Can alternanthbra riniki, java moss and java fern live in cold water or does it need to be in warm water


----------



## Repteel (Jan 8, 2012)

Java fern and java moss have done ok in a non heated betta tank. Not sure about the other. http://www.plantedtank.net/forums/showthread.php?t=363465 has a bunch of links to other jar that you could find some info in. I've been there looking at ideas for setting up one.


----------



## HDBenson (Jan 26, 2015)

Repteel said:


> Java fern and java moss have done ok in a non heated betta jar...


Bettas require constantly heated water AT LEAST in the range of 78F.


----------



## yoplait70 (Mar 10, 2015)

*moss in cold water jar?*

can java moss grow temporarily in a jar, or would it be overcome by algae in no time?


----------



## AquaAurora (Jul 10, 2013)

yoplait70 said:


> can java moss grow temporarily in a jar, or would it be overcome by algae in no time?


Depends on your: lighting power, distance from moss, and time its on (or if using sunlight-how much direct/indirect and how long its exposed).

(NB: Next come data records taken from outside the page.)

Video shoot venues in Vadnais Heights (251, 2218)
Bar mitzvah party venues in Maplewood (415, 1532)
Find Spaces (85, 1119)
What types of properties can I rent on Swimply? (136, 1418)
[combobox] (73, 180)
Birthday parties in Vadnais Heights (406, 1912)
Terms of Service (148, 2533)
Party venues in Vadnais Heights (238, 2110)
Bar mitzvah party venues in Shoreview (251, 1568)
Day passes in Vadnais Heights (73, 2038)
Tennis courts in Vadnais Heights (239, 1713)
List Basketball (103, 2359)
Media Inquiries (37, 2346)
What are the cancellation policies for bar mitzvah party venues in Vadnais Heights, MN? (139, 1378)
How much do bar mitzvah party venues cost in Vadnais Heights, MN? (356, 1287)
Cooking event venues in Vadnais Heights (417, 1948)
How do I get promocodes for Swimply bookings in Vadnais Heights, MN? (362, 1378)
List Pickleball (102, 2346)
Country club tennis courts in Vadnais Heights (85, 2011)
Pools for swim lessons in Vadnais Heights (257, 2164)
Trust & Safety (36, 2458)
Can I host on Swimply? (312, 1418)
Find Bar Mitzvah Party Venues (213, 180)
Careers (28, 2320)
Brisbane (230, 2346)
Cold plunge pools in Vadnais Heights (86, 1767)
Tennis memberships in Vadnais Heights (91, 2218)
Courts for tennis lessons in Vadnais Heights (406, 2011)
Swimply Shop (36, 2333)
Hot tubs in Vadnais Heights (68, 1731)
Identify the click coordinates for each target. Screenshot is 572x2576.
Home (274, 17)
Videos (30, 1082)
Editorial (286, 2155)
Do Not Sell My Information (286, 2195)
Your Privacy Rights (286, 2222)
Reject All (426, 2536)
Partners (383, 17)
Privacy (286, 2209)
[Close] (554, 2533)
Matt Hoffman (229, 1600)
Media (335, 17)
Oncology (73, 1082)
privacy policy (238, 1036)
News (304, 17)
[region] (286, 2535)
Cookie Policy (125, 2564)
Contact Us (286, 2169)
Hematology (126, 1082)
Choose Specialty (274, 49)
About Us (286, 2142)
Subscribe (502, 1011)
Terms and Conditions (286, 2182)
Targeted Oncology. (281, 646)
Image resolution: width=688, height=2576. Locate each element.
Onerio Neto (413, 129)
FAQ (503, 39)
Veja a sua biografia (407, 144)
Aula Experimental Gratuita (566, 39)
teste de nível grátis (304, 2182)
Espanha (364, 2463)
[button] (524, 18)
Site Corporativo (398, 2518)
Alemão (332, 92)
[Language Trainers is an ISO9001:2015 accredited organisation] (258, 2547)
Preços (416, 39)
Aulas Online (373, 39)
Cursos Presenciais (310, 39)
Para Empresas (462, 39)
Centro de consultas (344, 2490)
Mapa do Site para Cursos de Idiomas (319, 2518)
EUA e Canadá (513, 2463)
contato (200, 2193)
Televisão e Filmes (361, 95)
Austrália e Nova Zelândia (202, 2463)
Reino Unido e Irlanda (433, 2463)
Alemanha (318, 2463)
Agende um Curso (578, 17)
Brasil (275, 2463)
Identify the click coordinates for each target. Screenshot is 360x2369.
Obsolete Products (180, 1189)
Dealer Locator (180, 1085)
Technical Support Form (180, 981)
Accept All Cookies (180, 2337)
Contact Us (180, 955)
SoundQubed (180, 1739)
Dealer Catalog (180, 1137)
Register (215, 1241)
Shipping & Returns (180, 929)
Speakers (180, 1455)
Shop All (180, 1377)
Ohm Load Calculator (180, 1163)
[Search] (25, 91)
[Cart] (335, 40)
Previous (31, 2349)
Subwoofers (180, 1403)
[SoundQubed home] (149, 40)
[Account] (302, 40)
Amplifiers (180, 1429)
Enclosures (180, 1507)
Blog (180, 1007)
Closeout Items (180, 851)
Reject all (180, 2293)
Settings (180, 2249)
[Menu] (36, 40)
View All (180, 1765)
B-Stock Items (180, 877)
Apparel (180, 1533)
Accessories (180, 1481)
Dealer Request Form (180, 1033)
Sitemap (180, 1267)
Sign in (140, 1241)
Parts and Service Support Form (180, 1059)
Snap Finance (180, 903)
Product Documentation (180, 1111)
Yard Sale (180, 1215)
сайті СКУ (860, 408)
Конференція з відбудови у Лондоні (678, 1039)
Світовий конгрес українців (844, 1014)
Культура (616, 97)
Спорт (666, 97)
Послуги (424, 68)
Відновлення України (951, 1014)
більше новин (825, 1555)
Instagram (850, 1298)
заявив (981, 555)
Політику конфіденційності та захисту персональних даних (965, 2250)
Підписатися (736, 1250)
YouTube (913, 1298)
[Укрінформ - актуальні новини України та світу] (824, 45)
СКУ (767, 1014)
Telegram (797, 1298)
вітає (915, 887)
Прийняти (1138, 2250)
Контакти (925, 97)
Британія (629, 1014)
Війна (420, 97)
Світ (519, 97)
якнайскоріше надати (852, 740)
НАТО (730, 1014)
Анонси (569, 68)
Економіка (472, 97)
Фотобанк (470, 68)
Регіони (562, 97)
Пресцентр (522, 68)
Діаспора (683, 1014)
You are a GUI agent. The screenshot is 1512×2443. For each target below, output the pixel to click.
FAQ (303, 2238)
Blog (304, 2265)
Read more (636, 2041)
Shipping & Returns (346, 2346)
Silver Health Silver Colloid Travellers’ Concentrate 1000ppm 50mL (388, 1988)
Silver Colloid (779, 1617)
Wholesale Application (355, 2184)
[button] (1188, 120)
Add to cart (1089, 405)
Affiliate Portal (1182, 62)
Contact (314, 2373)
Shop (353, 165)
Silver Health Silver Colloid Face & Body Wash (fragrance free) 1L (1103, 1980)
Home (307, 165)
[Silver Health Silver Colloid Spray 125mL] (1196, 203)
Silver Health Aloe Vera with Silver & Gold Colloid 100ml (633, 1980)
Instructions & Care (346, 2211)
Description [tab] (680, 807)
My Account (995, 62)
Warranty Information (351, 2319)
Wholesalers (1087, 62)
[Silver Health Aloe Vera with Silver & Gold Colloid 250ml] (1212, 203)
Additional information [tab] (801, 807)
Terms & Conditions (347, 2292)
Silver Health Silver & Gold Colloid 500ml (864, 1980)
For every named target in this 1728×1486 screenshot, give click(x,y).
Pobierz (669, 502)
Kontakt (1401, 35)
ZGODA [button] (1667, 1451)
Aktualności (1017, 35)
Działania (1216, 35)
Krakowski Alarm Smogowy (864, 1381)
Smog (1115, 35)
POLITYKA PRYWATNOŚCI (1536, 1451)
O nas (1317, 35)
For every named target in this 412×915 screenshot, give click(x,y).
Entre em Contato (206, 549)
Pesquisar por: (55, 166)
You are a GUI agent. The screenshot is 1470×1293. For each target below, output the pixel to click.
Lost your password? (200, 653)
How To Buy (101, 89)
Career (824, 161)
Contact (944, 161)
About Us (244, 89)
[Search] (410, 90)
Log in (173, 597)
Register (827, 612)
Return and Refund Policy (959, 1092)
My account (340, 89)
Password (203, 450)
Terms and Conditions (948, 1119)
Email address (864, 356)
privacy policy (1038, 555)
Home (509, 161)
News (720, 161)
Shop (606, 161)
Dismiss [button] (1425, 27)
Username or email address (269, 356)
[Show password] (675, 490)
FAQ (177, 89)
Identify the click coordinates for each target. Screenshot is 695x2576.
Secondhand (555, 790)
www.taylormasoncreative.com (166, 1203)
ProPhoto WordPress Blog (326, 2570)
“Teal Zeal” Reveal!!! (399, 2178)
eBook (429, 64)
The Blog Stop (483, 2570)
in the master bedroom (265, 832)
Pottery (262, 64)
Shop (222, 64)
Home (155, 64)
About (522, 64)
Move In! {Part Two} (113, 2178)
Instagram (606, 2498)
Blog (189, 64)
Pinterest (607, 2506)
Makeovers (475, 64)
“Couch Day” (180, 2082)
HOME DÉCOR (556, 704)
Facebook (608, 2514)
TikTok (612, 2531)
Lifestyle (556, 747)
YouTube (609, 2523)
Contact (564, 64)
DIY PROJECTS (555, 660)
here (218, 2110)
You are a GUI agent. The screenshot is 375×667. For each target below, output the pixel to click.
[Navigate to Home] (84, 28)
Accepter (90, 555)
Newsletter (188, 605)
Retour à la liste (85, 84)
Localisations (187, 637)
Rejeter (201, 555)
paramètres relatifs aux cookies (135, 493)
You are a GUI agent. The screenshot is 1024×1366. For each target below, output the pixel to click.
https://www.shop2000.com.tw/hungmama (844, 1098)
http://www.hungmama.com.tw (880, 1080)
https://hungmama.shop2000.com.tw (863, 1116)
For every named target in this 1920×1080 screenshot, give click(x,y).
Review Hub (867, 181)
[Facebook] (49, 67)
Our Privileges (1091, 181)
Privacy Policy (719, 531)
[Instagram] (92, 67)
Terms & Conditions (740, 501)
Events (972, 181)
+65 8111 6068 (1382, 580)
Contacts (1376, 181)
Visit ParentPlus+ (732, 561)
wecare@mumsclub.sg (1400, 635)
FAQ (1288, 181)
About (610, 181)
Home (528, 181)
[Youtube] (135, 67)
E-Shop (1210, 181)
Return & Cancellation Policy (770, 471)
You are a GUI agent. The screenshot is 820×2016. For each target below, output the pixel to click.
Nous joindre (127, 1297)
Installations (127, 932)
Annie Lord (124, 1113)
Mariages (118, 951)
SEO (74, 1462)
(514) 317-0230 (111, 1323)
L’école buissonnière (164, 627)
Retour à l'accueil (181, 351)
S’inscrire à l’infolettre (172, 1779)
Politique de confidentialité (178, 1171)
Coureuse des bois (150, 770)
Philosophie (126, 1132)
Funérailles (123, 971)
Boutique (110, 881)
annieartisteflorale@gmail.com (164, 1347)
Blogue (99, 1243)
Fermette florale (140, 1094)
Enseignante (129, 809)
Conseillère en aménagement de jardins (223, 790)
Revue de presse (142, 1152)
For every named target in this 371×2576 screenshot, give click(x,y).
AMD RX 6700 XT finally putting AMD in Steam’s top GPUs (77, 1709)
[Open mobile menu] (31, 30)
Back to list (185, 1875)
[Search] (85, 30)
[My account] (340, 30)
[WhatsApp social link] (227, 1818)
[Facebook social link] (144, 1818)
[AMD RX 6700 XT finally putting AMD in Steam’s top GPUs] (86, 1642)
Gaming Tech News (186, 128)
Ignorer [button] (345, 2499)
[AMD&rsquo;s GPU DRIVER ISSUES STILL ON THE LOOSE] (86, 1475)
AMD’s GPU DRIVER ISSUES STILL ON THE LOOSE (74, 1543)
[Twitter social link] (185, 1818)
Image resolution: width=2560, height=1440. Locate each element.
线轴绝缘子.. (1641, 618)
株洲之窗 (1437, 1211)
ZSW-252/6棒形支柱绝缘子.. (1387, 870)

Btw get a heater. Unless you live somewhere that air temp is permanently over 80F you'll need it. Besides its better to keep a consistent temperature for the fish. In a small jar especially temp swings will happen more easily from the smaller volume of water which can stress the betta and possibly lead to sickness or issues like finrot.

.. And what size "jar" are you looking at putting a betta in? I hope its at least 2g if not larger. Keeping them in mason jars is not sufficient for them, they'll have no room in something so small. Also again.. smaller water volume= less stable environment (temp flux and pH depending on water source or items in tank like wood and IAL).

I have a 2g Anchor Cookie jar with jardin mini sponge filter, azoo micro temp controller, and a cobalt mini 10 watt heater. Have a happy active delta boy named Alastor, some mini ramshorn snails, and 6-?? cherry shrimp, planted tank with fissedens fortunas on very old driftwood (no more tannins) + salvia minimia. 




I really won't recommended anything smaller than 2g especially for a no tech. The more volume the more diluted ammonia will be, especially since moss will grow slow so its not the _best _option for absorbing ammonia.


----------



## [email protected] (Feb 26, 2015)

Really cool setup....


----------



## mach_six (Sep 12, 2005)

yoplait70 said:


> can java moss grow temporarily in a jar, or would it be overcome by algae in no time?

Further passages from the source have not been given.